_Dataset entries_.
--------------------------------
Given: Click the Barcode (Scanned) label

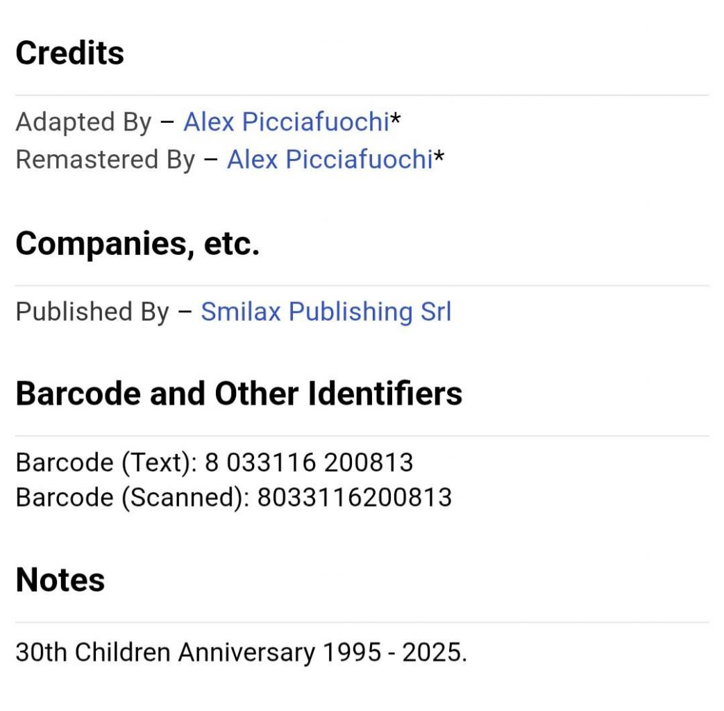Looking at the screenshot, I should coord(133,498).
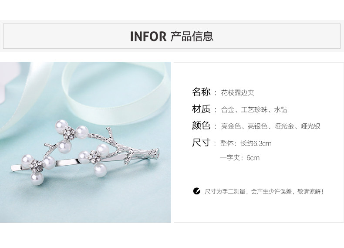Select the 哑光银 color text
The width and height of the screenshot is (344, 248).
[x=310, y=126]
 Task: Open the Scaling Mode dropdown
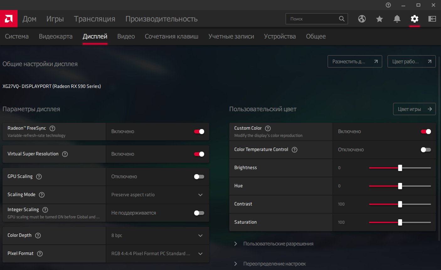tap(157, 195)
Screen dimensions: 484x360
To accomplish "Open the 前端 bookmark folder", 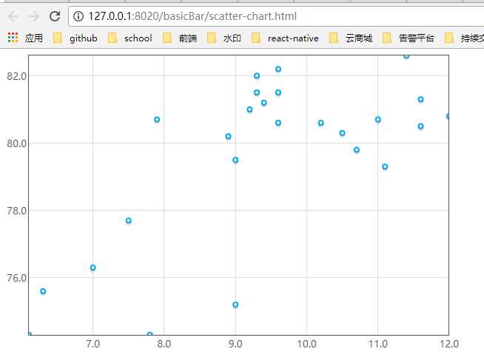I will (180, 38).
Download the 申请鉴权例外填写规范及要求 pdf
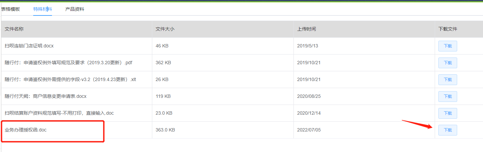This screenshot has width=483, height=152. [447, 63]
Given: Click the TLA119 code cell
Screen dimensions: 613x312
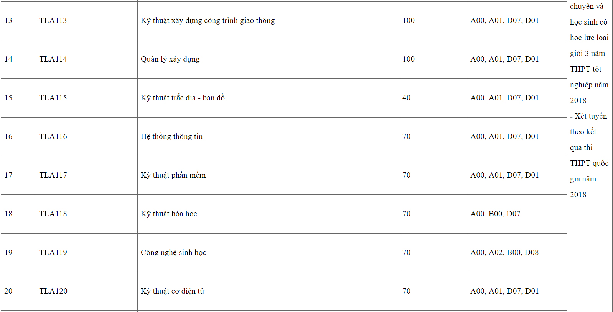Looking at the screenshot, I should (53, 253).
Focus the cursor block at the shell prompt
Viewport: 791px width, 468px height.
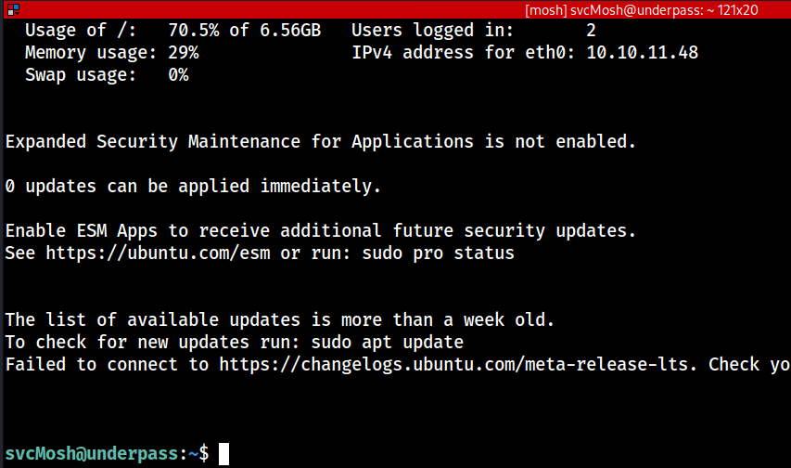pos(223,454)
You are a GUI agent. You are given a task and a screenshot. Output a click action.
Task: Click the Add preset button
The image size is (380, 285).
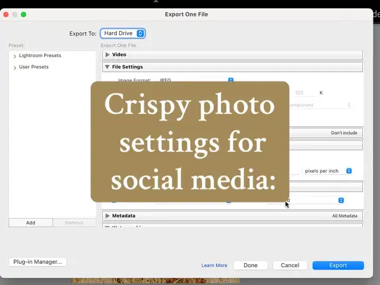30,223
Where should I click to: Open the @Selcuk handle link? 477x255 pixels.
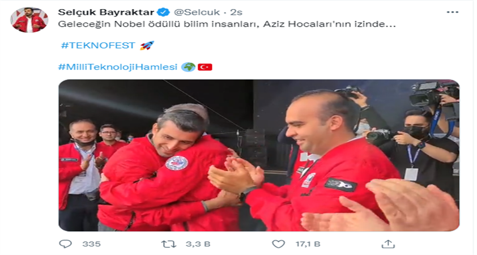click(197, 12)
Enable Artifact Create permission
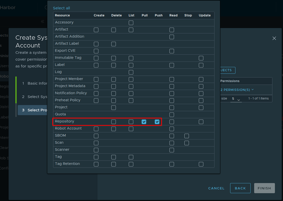283x201 pixels. point(96,30)
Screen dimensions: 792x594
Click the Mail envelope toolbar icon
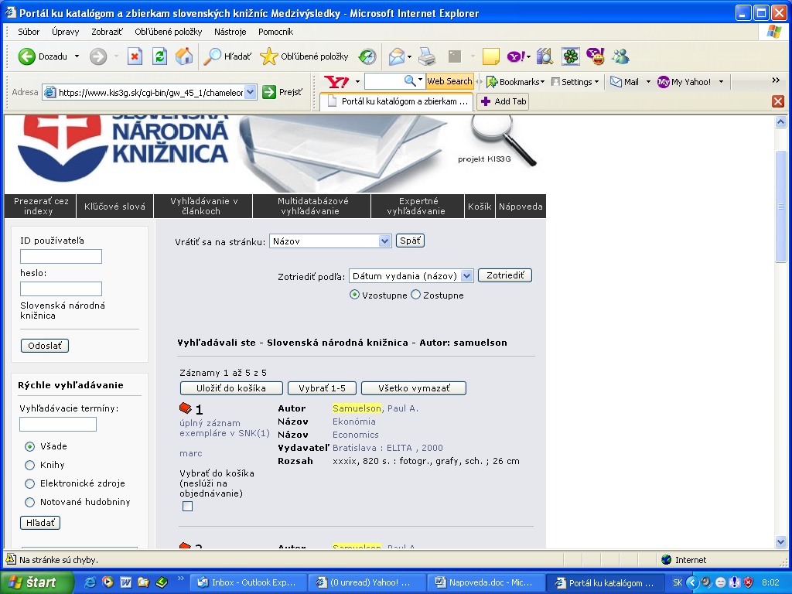(396, 56)
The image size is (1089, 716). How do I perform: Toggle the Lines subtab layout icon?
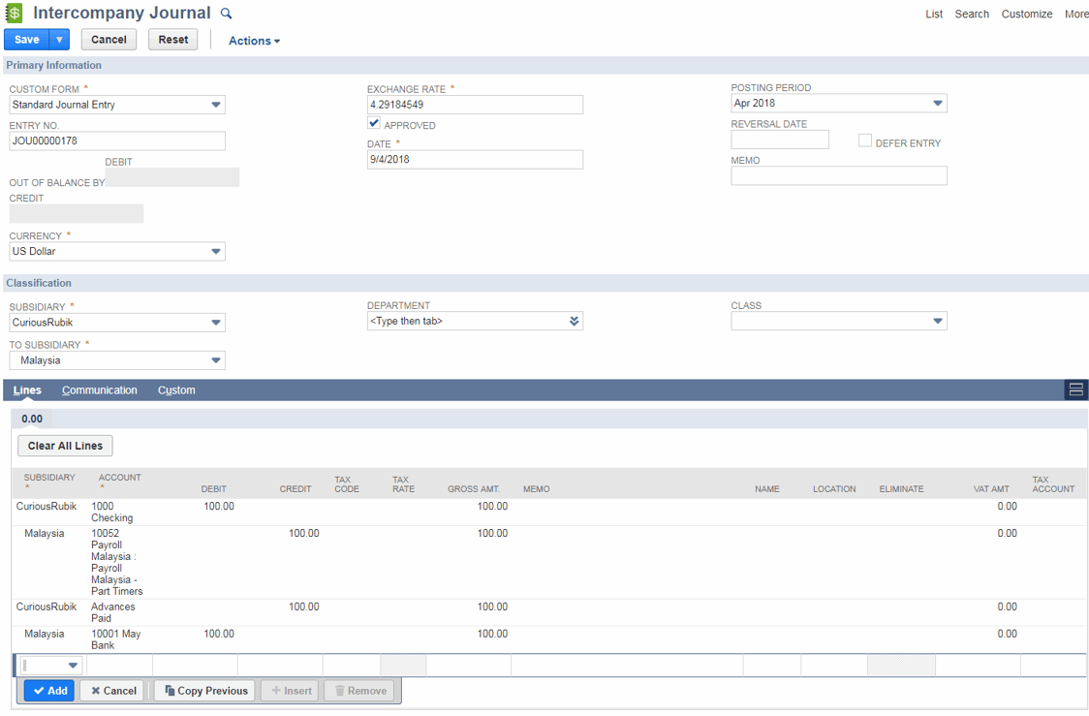tap(1075, 389)
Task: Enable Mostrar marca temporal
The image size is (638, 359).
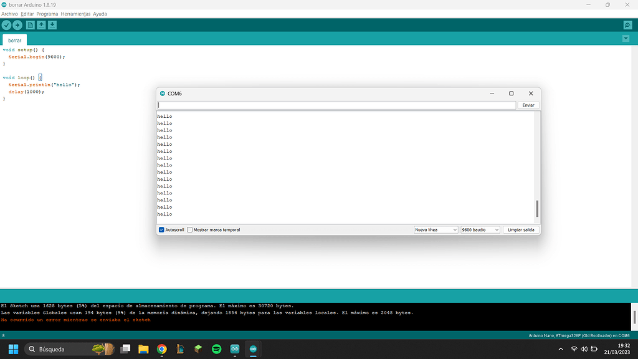Action: [190, 229]
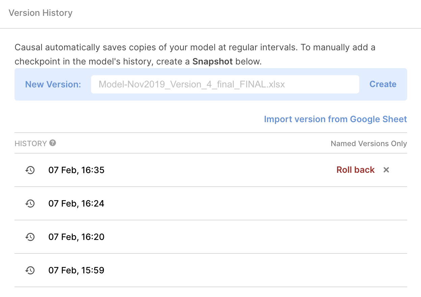
Task: Delete the 07 Feb, 16:35 version with X
Action: [x=386, y=170]
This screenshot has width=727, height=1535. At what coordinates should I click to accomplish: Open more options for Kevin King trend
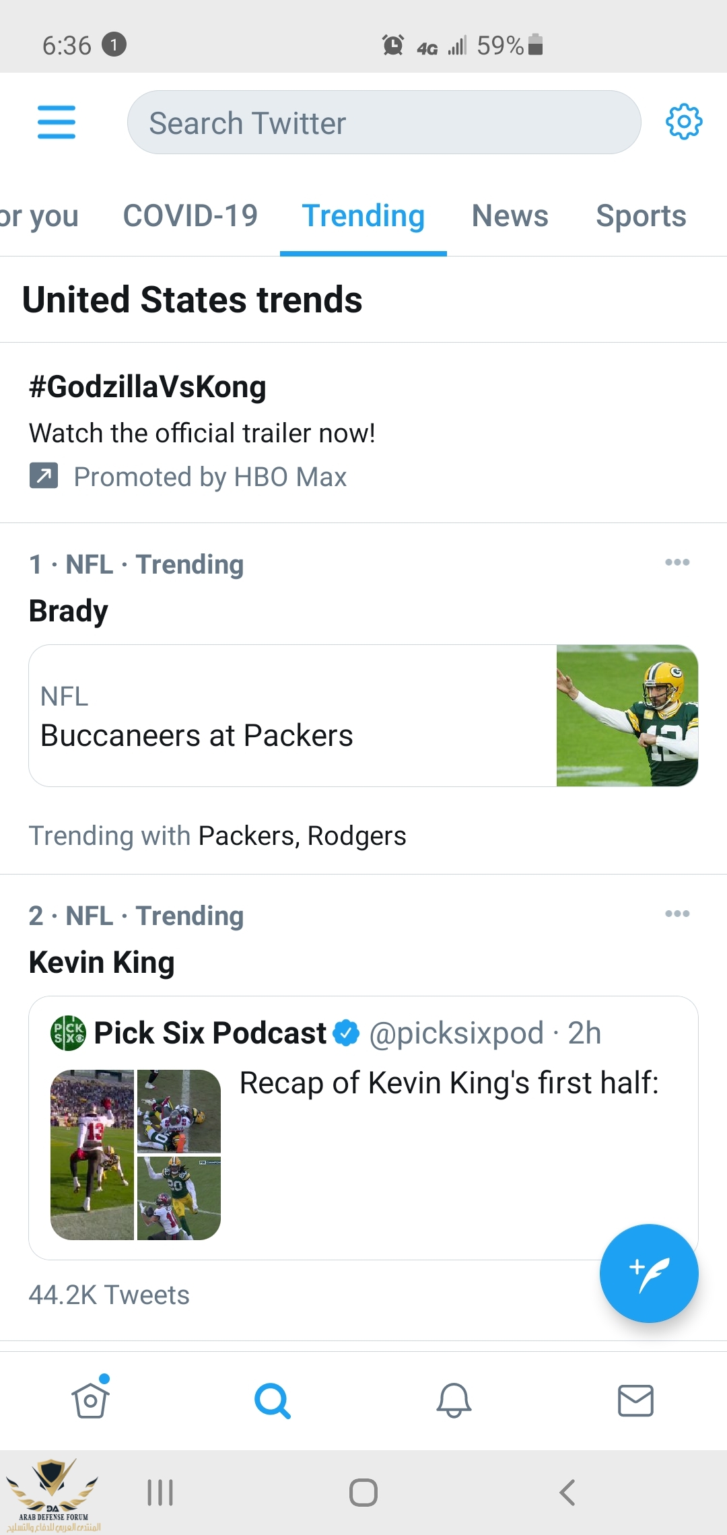coord(677,914)
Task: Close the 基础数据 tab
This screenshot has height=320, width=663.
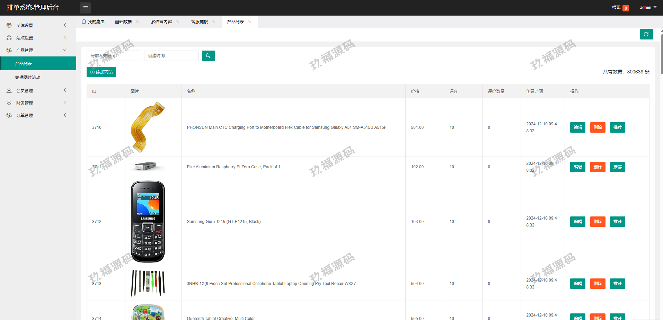Action: coord(138,22)
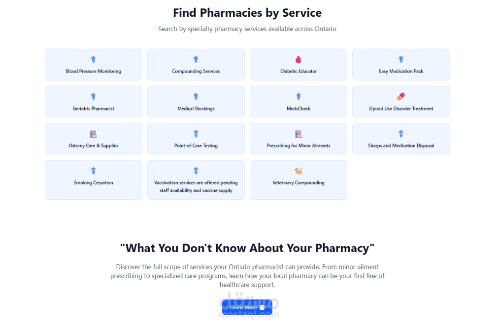Click the Smoking Cessation medical icon
Viewport: 499px width, 326px height.
94,171
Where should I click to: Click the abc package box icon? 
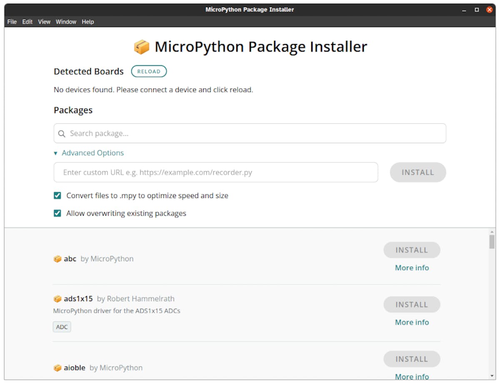point(58,259)
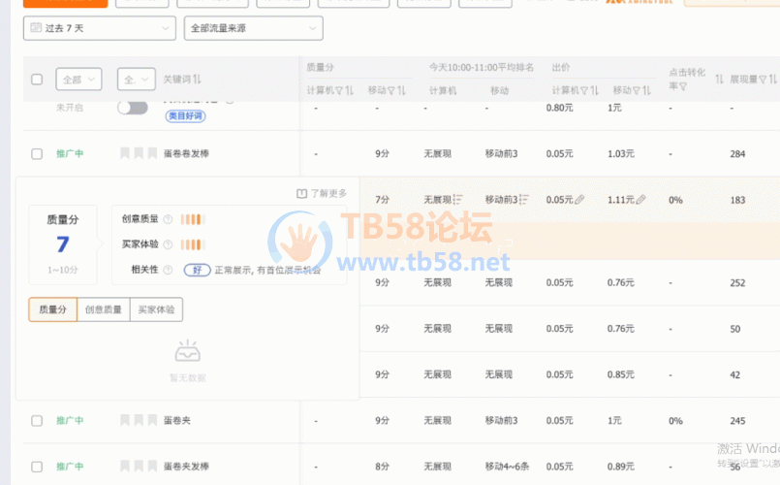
--------------------------------
_TASK OBJECTIVE_. The answer should consist only of the lines from the line with "Click the Mail envelope toolbar icon" through the last line of the data, repeated exactly; pictures stay out.

_SOLUTION TO THIS PROBLEM_.
Click the Mail envelope toolbar icon
(396, 56)
The image size is (1089, 716). How do I perform: Toggle the Lines subtab layout icon?
tap(1075, 389)
Task: Enable Mostrar marca temporal
The image size is (638, 359).
Action: [190, 229]
Task: Delete the 07 Feb, 16:35 version with X
Action: [x=386, y=170]
This screenshot has width=727, height=1535. At what coordinates should I click to accomplish: Open more options for Kevin King trend
coord(677,914)
Task: Close the 基础数据 tab
This screenshot has height=320, width=663.
Action: coord(138,22)
Click the Smoking Cessation medical icon
Viewport: 499px width, 326px height.
94,171
Where should I click to: Click the abc package box icon? 
point(58,259)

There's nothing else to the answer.